Pointing rows for screenshots and pages:
----------------

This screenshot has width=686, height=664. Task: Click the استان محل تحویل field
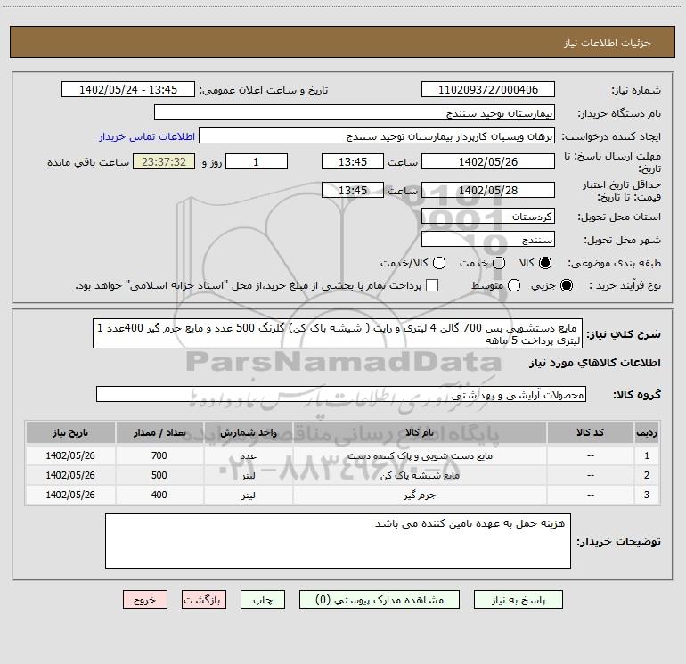(x=487, y=217)
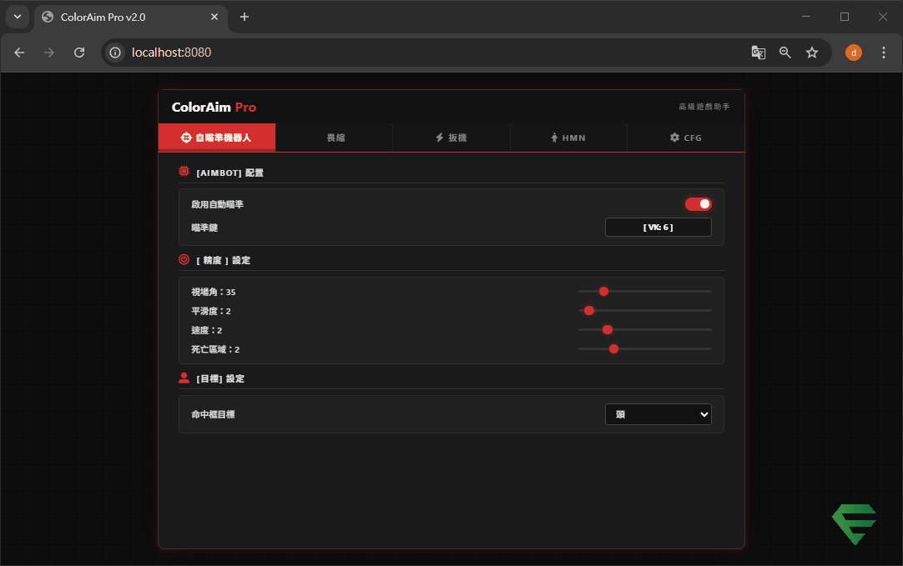Image resolution: width=903 pixels, height=566 pixels.
Task: Bookmark this page with the star icon
Action: [811, 53]
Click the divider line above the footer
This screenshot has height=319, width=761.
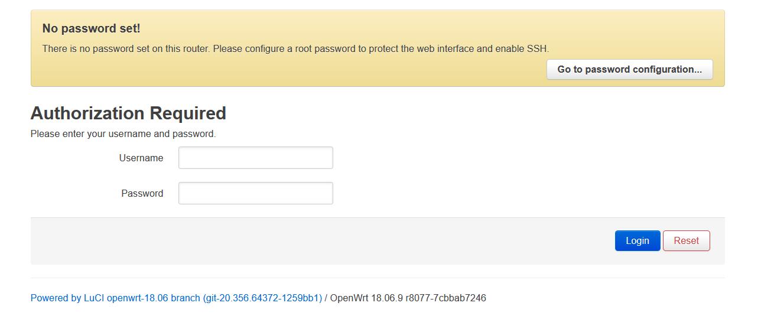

----------------

◆ **Exercise objective**: Arrange all the lines of these rows as a numbered list, skipping blank lines and leaving the pictures out.

◆ **In response**:
1. This screenshot has width=686, height=664. Task: Click the استان محل تحویل field
2. (x=487, y=217)
3. Image resolution: width=903 pixels, height=566 pixels.
4. Task: Bookmark this page with the star icon
5. Action: [811, 53]
6. Click the divider line above the footer
7. This screenshot has height=319, width=761.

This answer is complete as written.